Much of this is pretty experimental, so there aren't a lot of concrete designs.
Paul and Byron were looking at extensible parsing so that much of the shell's fancy syntactic sugar (redirections, pipes, backgrounding, backquotes) could be configured and changed within the shell.
The startup sequence of the shell is hard-coded and it could be done in the script itself.
Finally, the primitives backing many es commands do not necessarily have to be linked in with the shell statically.
Dynamic loading of libararies has been standardized and has good support across Unices, so with the right runtime support, the shell could have a default set of broad Unix primitives, augmented with loadable primitives for OS-specific behavior, such as GUI scripting in Haiku or Capsicum support in BSDs.
Adding these up, along with some smaller changes to do with the environment and signal delivery, could create a shell that could be essentially librarified in the same way as Tcl.

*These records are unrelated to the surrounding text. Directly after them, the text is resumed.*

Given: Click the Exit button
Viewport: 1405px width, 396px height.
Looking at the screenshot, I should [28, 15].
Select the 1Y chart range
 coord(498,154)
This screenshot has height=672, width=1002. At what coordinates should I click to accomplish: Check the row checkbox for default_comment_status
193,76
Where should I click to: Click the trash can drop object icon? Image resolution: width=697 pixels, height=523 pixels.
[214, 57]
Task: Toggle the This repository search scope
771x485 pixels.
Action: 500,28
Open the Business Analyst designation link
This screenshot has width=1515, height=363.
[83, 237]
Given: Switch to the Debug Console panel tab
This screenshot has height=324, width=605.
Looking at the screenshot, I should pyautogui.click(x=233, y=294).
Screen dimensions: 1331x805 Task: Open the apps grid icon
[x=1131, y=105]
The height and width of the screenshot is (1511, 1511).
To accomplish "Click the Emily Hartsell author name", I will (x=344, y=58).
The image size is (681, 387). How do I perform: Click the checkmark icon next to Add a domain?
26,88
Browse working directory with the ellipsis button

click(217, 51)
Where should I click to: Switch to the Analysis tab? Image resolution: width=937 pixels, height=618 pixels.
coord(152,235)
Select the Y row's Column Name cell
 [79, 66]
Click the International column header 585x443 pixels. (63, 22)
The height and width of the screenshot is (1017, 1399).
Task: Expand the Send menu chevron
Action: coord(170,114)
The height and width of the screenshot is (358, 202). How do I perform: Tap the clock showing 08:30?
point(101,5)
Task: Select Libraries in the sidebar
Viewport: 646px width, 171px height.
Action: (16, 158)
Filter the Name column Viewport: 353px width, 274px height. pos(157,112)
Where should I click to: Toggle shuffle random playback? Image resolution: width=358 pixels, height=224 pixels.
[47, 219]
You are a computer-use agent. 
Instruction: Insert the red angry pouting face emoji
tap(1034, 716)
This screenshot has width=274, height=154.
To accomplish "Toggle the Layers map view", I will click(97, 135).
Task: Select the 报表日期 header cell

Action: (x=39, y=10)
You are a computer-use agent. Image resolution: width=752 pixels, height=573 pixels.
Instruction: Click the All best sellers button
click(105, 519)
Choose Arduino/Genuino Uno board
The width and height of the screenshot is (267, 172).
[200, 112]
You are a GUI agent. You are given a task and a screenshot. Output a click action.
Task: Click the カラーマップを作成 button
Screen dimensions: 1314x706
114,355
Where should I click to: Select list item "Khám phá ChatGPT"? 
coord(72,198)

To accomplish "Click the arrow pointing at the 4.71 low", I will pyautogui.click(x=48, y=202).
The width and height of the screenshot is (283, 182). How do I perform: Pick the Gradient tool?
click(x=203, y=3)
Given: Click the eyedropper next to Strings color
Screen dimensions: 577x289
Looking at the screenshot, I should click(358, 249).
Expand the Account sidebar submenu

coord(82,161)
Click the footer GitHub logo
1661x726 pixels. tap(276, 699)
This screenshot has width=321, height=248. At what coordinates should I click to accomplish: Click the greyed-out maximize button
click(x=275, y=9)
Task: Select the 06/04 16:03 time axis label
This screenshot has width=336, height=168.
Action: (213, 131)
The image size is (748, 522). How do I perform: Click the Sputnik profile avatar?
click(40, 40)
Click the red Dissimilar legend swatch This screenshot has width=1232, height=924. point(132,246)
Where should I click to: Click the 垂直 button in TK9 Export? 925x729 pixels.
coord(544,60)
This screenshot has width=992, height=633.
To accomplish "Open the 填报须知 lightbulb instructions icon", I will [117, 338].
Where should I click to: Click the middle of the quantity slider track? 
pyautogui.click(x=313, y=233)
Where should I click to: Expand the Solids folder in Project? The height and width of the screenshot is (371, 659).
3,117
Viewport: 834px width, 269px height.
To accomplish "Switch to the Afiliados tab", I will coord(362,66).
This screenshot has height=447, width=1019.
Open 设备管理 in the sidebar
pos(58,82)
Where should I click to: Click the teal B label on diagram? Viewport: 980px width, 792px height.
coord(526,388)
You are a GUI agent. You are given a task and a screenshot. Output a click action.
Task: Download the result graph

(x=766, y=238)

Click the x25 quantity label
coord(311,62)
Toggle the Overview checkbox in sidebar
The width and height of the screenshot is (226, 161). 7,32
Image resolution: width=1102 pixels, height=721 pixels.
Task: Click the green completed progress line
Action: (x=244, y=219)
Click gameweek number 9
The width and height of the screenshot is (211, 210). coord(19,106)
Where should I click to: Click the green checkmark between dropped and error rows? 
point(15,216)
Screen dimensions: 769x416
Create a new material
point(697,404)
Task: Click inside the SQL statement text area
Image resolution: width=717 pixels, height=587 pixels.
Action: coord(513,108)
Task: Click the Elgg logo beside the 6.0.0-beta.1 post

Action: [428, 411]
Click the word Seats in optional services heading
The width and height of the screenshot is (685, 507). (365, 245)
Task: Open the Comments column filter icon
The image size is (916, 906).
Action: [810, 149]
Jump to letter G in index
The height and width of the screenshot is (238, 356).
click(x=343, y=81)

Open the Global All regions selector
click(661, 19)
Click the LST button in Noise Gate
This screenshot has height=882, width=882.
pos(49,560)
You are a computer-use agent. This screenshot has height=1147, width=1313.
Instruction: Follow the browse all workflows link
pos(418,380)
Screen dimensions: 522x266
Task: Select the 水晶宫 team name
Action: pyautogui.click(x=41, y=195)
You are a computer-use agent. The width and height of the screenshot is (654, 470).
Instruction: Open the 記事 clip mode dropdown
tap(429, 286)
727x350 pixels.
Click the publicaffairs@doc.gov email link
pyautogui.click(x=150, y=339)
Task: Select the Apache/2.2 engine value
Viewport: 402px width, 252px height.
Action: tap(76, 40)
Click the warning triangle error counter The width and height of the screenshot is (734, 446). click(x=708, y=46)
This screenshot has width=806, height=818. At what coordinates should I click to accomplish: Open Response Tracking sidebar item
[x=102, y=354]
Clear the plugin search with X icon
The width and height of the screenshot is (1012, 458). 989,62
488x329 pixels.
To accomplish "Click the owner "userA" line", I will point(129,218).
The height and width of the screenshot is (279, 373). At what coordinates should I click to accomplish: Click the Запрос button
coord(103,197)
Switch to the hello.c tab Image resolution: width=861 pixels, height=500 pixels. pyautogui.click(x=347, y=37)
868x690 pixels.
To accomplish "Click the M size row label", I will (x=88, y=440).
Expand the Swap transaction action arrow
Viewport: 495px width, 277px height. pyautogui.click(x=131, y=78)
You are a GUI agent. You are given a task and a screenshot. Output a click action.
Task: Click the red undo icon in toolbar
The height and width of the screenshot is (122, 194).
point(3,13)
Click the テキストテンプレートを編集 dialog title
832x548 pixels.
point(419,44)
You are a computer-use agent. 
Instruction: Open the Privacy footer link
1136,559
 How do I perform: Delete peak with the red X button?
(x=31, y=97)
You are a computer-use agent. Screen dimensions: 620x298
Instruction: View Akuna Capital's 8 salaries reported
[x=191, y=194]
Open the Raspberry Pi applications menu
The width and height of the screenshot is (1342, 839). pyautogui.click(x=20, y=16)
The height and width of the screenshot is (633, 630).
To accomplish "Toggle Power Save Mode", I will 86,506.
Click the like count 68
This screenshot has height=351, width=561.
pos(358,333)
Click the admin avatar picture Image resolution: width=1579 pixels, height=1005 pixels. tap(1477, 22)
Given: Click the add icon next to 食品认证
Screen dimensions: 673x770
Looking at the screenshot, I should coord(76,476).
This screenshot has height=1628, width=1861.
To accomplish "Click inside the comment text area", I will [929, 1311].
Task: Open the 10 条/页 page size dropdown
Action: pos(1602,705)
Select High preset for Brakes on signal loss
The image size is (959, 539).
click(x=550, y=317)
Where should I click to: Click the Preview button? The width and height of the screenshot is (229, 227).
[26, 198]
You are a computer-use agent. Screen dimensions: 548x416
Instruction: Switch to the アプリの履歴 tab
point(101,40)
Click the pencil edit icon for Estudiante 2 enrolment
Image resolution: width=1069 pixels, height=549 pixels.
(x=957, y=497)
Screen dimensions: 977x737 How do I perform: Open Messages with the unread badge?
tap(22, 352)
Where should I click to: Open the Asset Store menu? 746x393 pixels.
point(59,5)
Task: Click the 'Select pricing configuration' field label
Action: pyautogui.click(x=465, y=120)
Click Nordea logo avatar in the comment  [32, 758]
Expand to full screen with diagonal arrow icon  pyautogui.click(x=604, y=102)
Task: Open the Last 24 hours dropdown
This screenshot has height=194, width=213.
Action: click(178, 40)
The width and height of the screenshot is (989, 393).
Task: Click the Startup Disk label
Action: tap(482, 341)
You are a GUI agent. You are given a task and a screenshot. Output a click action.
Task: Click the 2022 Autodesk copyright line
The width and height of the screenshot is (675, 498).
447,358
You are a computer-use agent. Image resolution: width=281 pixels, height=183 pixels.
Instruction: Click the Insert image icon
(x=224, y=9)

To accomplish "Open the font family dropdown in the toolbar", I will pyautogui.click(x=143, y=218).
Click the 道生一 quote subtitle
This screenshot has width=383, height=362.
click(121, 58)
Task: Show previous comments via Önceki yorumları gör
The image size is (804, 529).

In fact, this was a long-term goal of the original authors.
-
Runtime improvements: es was never optimized in either runtime or memory to a meaningful degree, as it has always been largely experimental.
There are a few potential directions to improve: switching to a bytecode interpreter or something like it, optimizing shell data structure memory use, adding tail-call optimization, adding some continuation-like mechanism, or combination of those.
AST flattening seems like a promising direction in particular.
The GC could also use some re-evaluation.
Another practical benefit of this work would also be removing the current heavy reliance on setjmp(3)
/longjmp(3)
, which would make the shell much friendlier to integration with non-C code.
To write
- Job control and the extensible shell
- Effective es
- The shell-forward desktop
- Better documentation of the internals: GC, exceptions, that kind of thing.